Why envelopes (and not just post-hoc filtering)¶

patterns/post-inference-verification filters agent outputs against a spec. Envelope-and-verify is stricter and complementary: it constrains the action space the agent can reach at all.

Post-inference catches a bad output before it leaves the system.
Envelope prevents the agent from taking the bad action in the first place.

Most production-grade agentic systems want both: envelope as the primary capability boundary; post-inference as the backstop on anything the envelope permitted.

Composition reasoning: the non-obvious part¶

Individual-agent envelopes are the easy bit. The hard part is reasoning about what happens when multiple agents operate in parallel and interact:

Agents may be composed sequentially, in parallel, or hierarchically (supervisor-worker).
An invariant the global system needs may not be derivable from any single agent's envelope — it's an emergent property of how the envelopes fit together.
Properties of interest are almost always temporal — safety ("bad thing never happens") and liveness ("good thing eventually happens").

This is precisely where concepts/automated-reasoning does its best work: given envelope specs for each agent and a composition structure, prove (or produce a counterexample against) the global invariant.

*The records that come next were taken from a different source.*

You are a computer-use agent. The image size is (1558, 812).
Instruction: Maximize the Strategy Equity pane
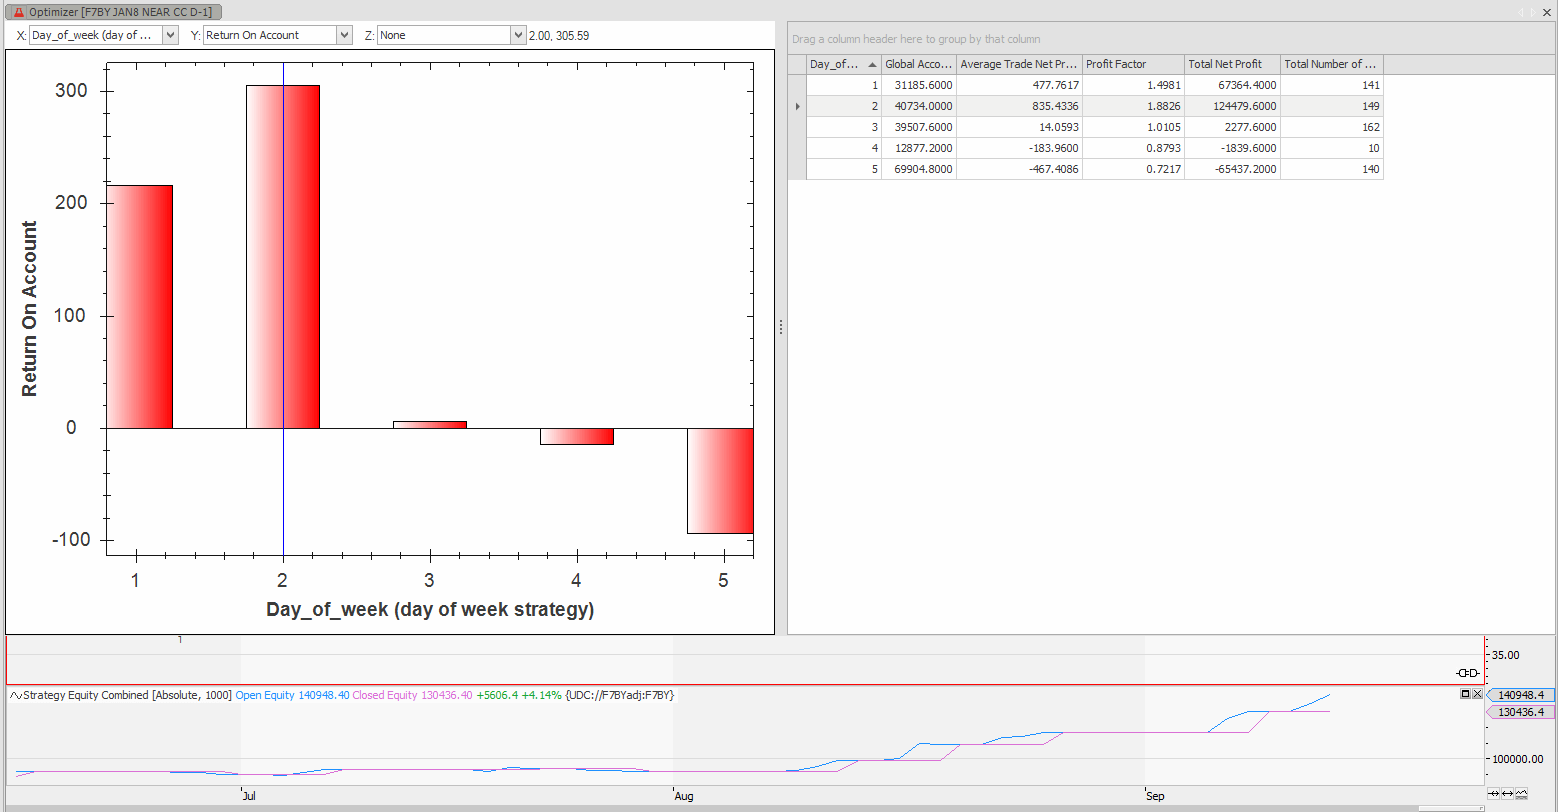click(1465, 694)
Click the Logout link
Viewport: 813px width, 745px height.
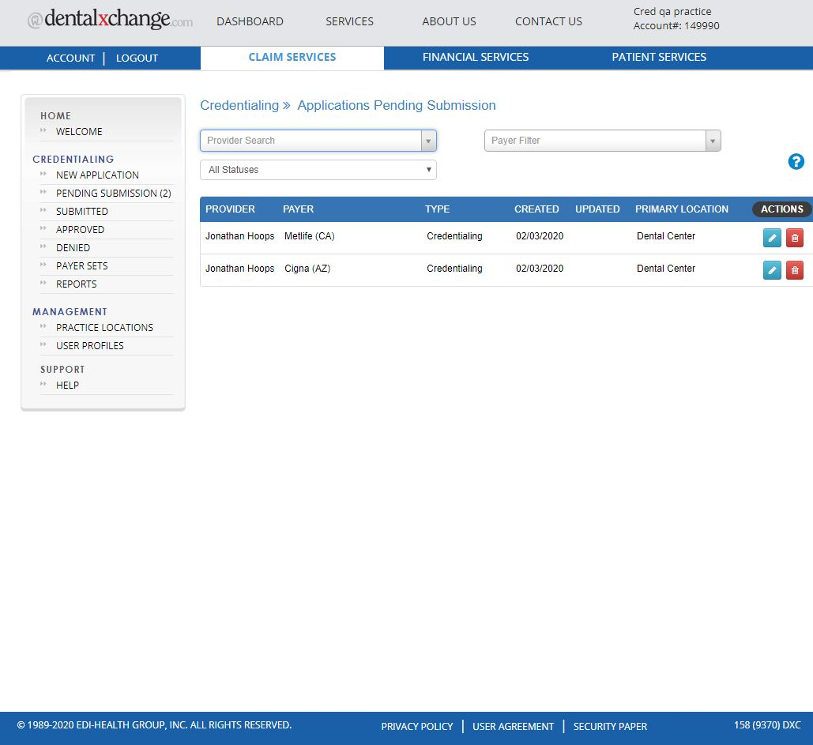(137, 58)
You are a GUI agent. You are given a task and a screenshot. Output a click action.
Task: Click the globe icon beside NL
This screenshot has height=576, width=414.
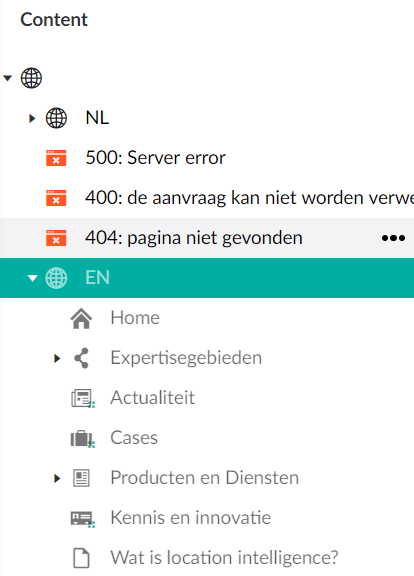(56, 118)
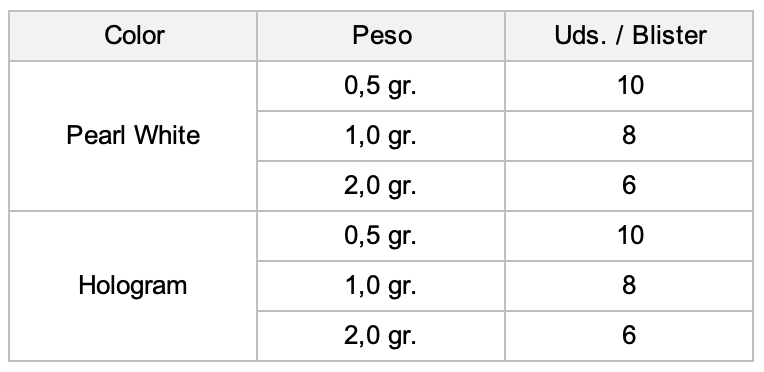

The poetry vs banking stakes heuristic¶

Cook's framing: not every AI system needs envelope-and-verify. The cost is real (spec-authoring, runtime enforcement overhead, proof budget).

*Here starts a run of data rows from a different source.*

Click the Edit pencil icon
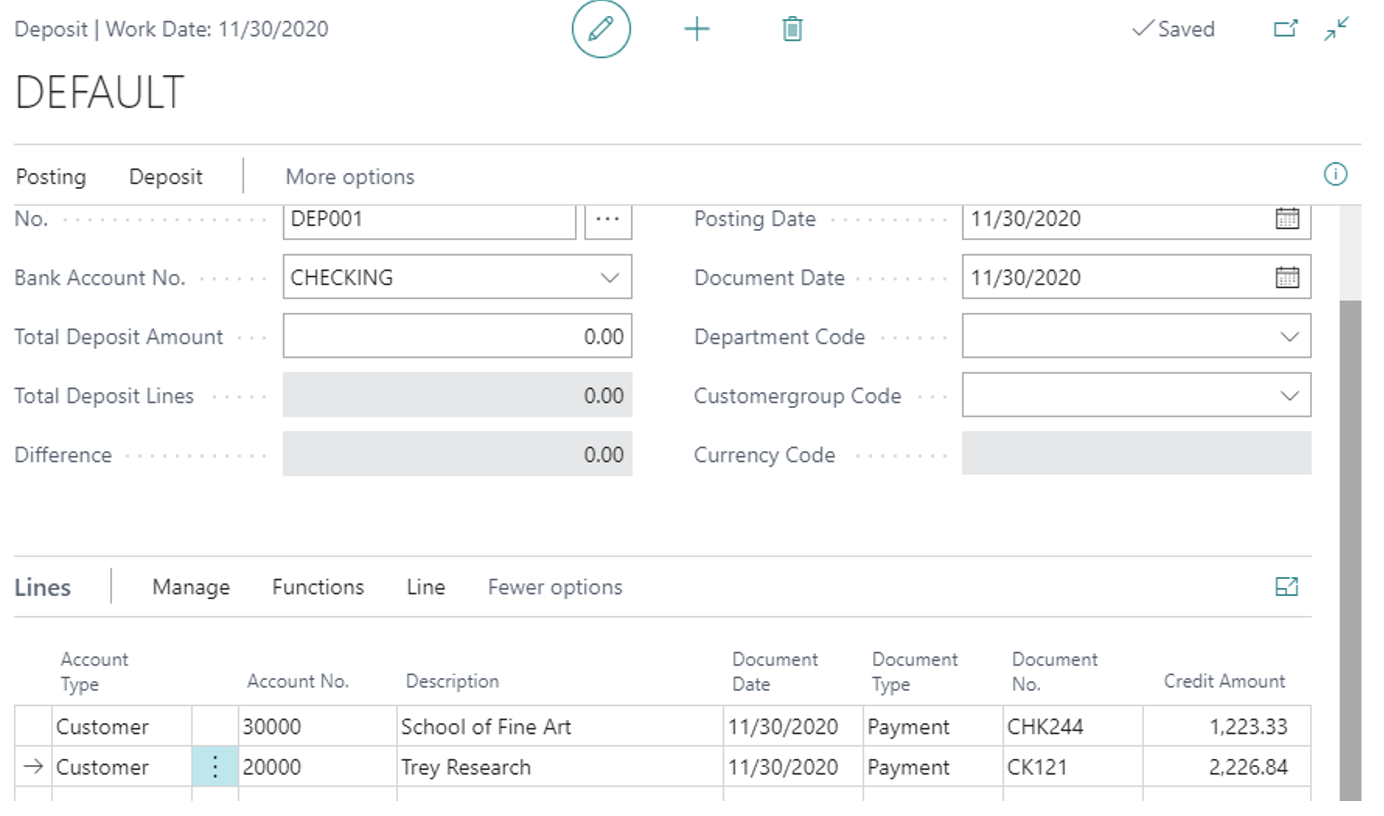 coord(600,29)
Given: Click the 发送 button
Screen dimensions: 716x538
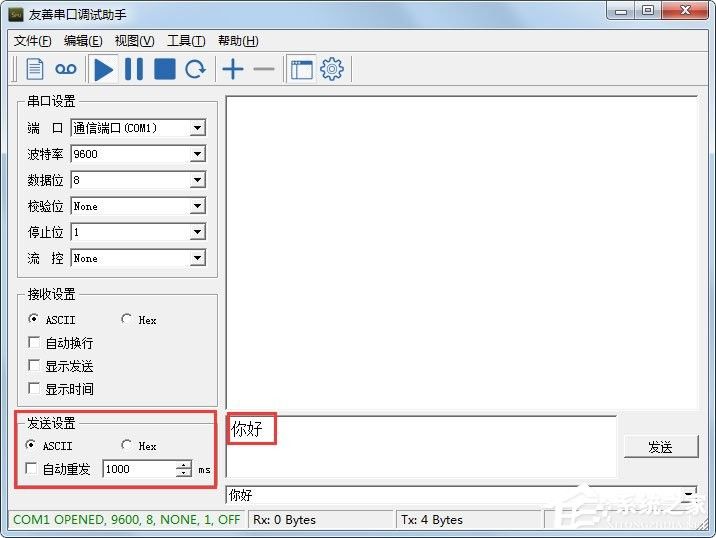Looking at the screenshot, I should (x=661, y=447).
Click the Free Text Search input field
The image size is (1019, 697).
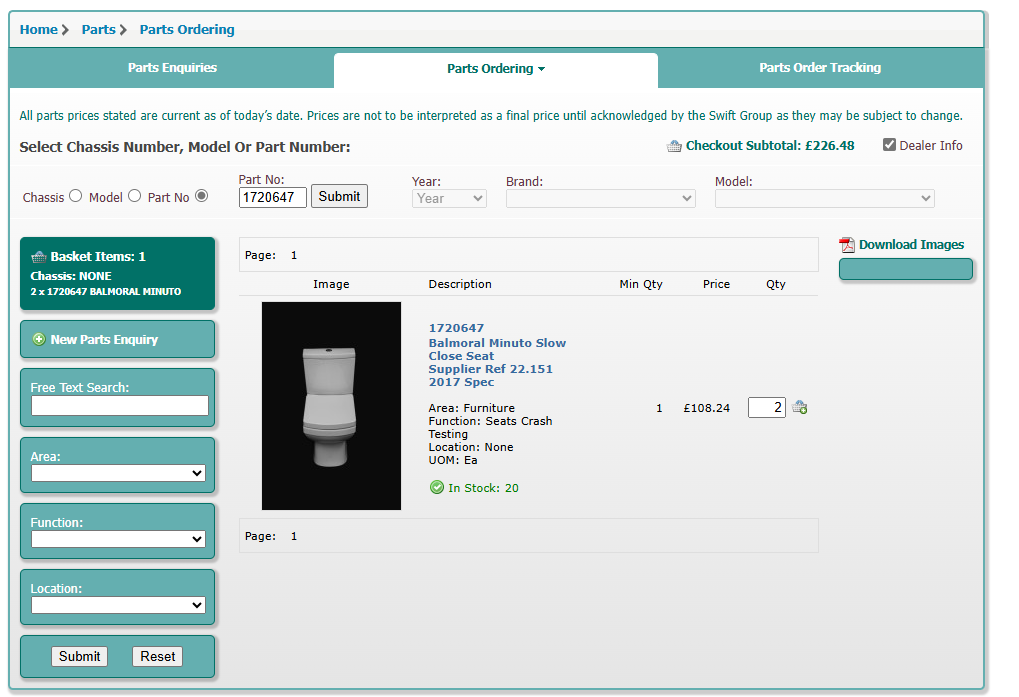click(x=120, y=406)
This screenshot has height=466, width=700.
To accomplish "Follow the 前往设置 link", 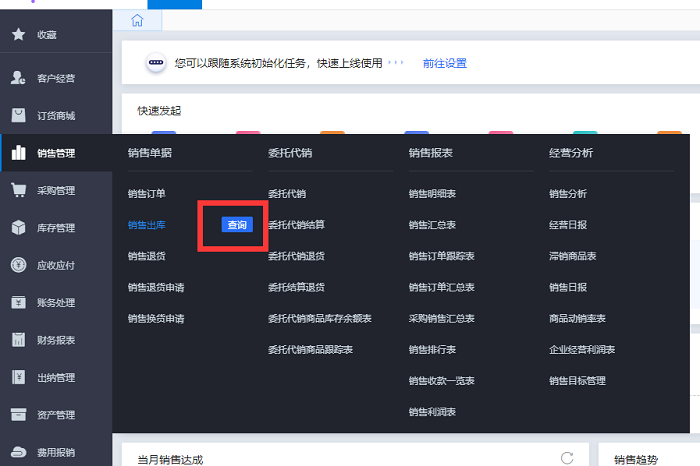I will click(444, 63).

Poetry generation: no envelope needed. Generate freely.
City zoning chatbot: some envelope ("only answer about the permits I know"); post-inference verification helpful.
Agentic banking / healthcare / regulatory: full envelope-and-verify mandatory.

Match the pattern to the stakes. "Every solution to a problem should be as simple as possible, but no simpler." (Einstein, via Cook.)

Specifying the envelope¶

Envelopes are usually temporal specs — see concepts/temporal-logic-specification. Common shapes:

Capability bounds. The agent may call tools T1, T2, T3 but not T4. (Trivially static.)
Temporal bounds. The agent may only call execute_trade after verify_user has succeeded in the same session. (Past-time temporal.)
Information-flow bounds. Data from context A never flows to context B. (The consumer/investment-wing example.)
Liveness bounds. Every user request must eventually produce a response. (Future-time temporal.)
Epistemic bounds. The agent may only issue a refund when it knows the user is the account holder. (Knowledge logic.)

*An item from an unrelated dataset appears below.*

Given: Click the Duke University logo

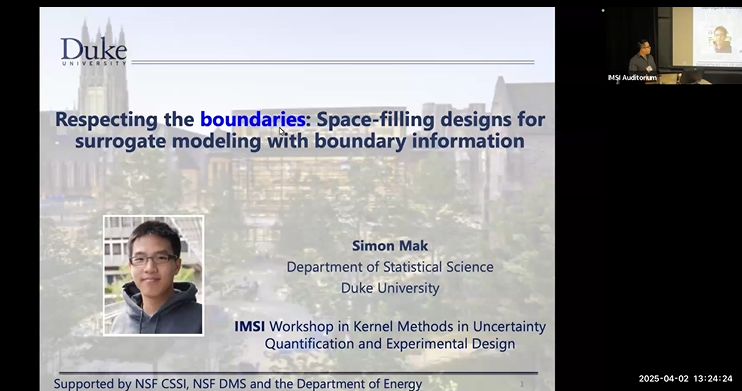Looking at the screenshot, I should pyautogui.click(x=94, y=52).
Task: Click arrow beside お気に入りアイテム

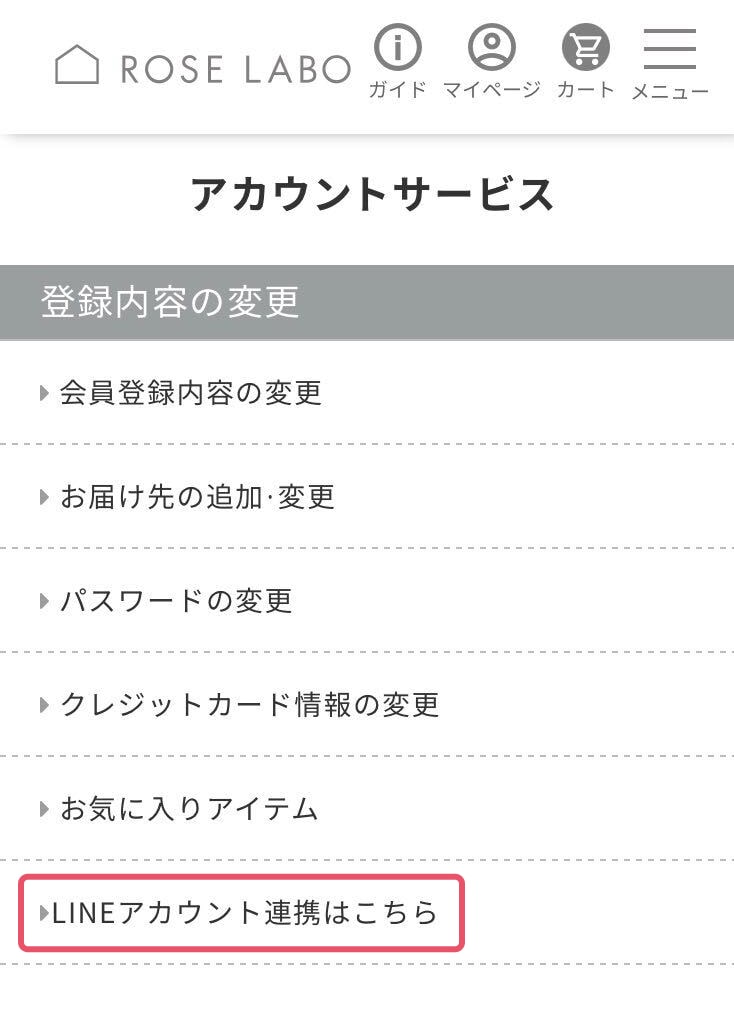Action: 44,809
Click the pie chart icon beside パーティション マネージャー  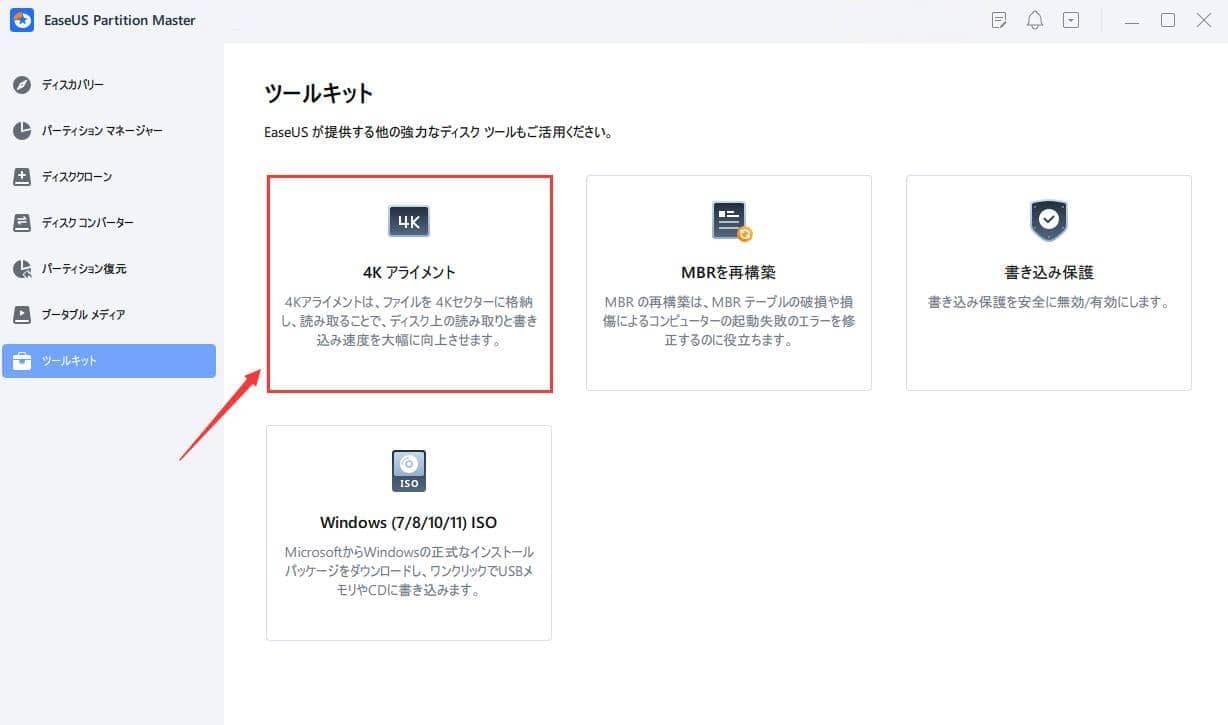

The spec language needs all of these. Cook predicts customers will discover and demand this menagerie as spec-driven tools mature.

AgentCore as the enforcement substrate¶

systems/bedrock-agentcore is AWS's runtime for this pattern:

Agents are deployed into AgentCore with their envelope spec.
AgentCore mediates all tool calls, outputs, and state transitions against the envelope.
Actions outside the envelope are rejected — the agent cannot reach them regardless of its prompt or reasoning trace.

The combination with systems/bedrock-guardrails-automated-reasoning-checks gives the full stack: AgentCore enforces the capability envelope; Guardrails reasoning checks verify output correctness against the spec.

Reasoning scales with care¶

The fundamental complexity floor of concepts/automated-reasoning (NP-complete → undecidable) still applies. Practical strategies:

Coarse-grained guardrails over fine-grained per-action proofs. (Cook cites this as the S3 patterns/durability-review lesson — prefer broad mechanisms that kill whole classes of risk.)
Distributed proof search (mallob SAT, distributed SMT).
LLM-guided proof search when algorithmic search stalls.

patterns/durability-review — same philosophical shape at S3: separate risks from countermeasures, enumerate, prefer coarse guardrails. Envelope-and-verify generalizes this to agent-behavior safety.
patterns/executable-specification — ShardStore's same-language-spec approach; the development-time counterpart to runtime envelope enforcement.
patterns/post-inference-verification — output-gating counterpart.

Seen in¶

sources/2026-02-17-allthingsdistributed-byron-cook-automated-reasoning-trust-ai — Cook names the three-part discipline (specify envelope → AgentCore enforces → reason about composition) as the architecture for agentic banking and other high-stakes domains; anchors it with the poetry-vs-banking stakes heuristic.